Trains also gain a travel-time advantage over air as the distance between a hub airport and origin or destination increases because rail stations can be located in more places and closer to population concentrations than airports.

Productive Travel:

Driving is almost entirely down time. Methods of increasing productivity while driving, such as cell phones, make driving unsafe.Since there is so much waiting involved with air travel, a longer rail trip can, in many cases, actually yield far more productive time.

Price:

If fuel charges are the only measure, driving is often cheaper. But fuel alone does not represent the true cost to the consumer. For example, at the conservative IRS allocation of $.375 per mile a Chicago to Los Angeles drive would cost $757.00. On June 29, 2004 Amtrak quoted $122.00 in coach or $667.00 in a sleeper for a late-August trip.

Service quality:

Wider seats, more leg room and the ability to get up and move around are selling points for the train, no matter what the distance. Many trains have an additional advantage over flying – the ability to rest or work in a private room.

Safety:

Driver fatigue and other factors widen the safety gap as trip lengths increase, especially if hotel and restaurant breaks are skipped to save expense or time.
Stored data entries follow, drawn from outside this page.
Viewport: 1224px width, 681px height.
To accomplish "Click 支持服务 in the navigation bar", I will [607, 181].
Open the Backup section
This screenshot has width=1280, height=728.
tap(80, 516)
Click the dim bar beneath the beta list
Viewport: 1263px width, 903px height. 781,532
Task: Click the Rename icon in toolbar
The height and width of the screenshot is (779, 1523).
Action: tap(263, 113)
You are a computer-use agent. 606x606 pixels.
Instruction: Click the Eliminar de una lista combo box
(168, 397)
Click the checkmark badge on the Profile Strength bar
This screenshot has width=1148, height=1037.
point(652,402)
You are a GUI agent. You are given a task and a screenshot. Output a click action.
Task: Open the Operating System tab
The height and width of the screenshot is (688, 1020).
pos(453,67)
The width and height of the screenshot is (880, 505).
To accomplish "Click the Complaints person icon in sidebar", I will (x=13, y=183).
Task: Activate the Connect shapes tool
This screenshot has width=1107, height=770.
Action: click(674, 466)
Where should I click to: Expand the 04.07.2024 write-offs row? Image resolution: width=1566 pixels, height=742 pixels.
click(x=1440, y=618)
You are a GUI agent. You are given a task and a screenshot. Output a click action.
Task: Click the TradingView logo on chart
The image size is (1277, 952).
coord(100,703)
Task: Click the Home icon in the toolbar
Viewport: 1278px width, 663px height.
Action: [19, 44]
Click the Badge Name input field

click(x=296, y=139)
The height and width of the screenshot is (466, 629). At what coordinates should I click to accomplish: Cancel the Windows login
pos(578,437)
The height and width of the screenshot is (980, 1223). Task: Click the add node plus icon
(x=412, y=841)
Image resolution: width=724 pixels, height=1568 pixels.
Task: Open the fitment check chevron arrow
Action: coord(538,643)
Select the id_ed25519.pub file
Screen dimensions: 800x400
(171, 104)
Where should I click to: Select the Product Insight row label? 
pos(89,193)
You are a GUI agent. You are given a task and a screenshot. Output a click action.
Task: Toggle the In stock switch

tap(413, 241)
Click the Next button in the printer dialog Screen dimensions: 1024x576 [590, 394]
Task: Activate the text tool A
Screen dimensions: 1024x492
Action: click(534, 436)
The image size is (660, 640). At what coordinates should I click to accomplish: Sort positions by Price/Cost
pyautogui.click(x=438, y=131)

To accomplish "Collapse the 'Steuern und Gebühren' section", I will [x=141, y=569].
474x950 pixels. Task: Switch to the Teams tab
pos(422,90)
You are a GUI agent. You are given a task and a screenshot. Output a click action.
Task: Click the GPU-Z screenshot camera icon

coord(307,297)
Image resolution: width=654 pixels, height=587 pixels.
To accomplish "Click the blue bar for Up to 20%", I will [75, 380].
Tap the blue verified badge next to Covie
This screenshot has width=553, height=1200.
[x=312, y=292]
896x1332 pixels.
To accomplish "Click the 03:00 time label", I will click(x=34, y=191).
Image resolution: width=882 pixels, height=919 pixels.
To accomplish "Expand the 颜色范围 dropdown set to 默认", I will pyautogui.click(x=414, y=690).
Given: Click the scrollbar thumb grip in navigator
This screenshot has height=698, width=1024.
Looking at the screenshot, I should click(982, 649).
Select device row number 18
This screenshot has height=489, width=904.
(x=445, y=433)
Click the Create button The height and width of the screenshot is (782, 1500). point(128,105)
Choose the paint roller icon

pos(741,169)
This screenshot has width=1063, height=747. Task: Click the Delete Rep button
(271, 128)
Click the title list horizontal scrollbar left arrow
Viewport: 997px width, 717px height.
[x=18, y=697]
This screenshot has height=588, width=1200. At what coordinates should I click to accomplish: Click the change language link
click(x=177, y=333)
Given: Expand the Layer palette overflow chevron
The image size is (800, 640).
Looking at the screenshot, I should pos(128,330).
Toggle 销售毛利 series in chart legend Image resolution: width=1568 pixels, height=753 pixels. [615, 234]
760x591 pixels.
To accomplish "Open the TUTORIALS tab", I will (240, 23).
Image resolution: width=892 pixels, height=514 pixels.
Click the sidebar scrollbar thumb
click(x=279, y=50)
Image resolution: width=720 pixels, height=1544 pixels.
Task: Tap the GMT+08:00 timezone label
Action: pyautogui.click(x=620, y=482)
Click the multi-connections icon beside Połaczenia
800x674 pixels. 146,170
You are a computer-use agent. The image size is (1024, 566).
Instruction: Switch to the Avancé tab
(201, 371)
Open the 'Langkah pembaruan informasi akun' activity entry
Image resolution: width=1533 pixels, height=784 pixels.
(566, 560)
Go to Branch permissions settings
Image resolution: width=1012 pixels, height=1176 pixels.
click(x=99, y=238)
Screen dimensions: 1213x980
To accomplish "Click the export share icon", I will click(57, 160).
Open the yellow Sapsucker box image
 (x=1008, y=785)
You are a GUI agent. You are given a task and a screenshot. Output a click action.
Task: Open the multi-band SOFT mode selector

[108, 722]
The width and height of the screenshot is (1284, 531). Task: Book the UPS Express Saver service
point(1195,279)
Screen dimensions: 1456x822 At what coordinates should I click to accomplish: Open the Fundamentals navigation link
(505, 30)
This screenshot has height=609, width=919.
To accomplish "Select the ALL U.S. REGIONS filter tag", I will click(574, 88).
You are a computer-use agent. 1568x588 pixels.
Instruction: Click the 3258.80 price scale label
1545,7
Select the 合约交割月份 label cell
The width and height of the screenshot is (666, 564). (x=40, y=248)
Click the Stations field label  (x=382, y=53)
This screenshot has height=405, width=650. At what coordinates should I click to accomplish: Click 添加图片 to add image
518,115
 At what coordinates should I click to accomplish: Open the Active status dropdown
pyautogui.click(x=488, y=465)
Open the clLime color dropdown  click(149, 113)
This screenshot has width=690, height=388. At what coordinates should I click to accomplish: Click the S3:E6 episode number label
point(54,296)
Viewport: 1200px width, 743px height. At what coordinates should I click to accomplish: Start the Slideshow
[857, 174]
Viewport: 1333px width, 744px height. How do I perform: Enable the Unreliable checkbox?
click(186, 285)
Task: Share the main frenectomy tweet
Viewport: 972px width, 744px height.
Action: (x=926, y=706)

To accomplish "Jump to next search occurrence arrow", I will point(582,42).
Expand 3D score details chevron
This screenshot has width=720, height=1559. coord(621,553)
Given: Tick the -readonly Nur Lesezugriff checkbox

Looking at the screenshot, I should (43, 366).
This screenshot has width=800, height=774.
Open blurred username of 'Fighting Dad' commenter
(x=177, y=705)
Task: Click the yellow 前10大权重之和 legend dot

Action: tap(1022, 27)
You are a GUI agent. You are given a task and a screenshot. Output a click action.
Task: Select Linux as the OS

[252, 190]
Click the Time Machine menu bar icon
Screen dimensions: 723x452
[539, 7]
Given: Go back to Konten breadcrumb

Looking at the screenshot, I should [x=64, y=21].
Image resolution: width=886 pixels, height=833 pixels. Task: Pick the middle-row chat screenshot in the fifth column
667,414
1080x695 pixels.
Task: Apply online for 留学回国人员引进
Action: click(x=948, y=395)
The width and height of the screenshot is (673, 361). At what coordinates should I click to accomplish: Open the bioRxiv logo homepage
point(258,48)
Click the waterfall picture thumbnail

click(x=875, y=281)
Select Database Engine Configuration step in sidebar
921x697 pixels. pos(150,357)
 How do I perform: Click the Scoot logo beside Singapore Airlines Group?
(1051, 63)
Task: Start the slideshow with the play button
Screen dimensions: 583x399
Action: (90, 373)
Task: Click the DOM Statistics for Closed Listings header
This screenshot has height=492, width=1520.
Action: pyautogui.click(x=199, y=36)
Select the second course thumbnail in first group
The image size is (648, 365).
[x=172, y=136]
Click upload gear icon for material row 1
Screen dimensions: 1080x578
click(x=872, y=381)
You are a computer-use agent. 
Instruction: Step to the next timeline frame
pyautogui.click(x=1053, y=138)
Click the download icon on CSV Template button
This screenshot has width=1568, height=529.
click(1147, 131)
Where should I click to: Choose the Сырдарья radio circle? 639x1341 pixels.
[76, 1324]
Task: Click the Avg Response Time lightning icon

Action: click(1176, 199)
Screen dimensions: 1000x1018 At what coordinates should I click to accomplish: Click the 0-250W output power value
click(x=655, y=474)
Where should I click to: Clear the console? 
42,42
On the train, travelers avoid the possibility of being stranded on a highway shoulder, a very unsafe environment.

Recent attempts to make flying safer have increased trips times and decreased comfort.

Social Benefits:

The spin off benefits of railroad service, such as better fuel efficiency, reduced emissions and stronger communities, are frequently used to promote investment in passenger trains. These benefits accrue whether the person on the train is traveling 5 miles or 3000 miles. The train in the photo above provided capacity to remove more than 300 cars and 40 trucks from Chicago’s highways. Some of the passengers rode all the way to Los Angeles, most did not, but all rode safely and efficiently.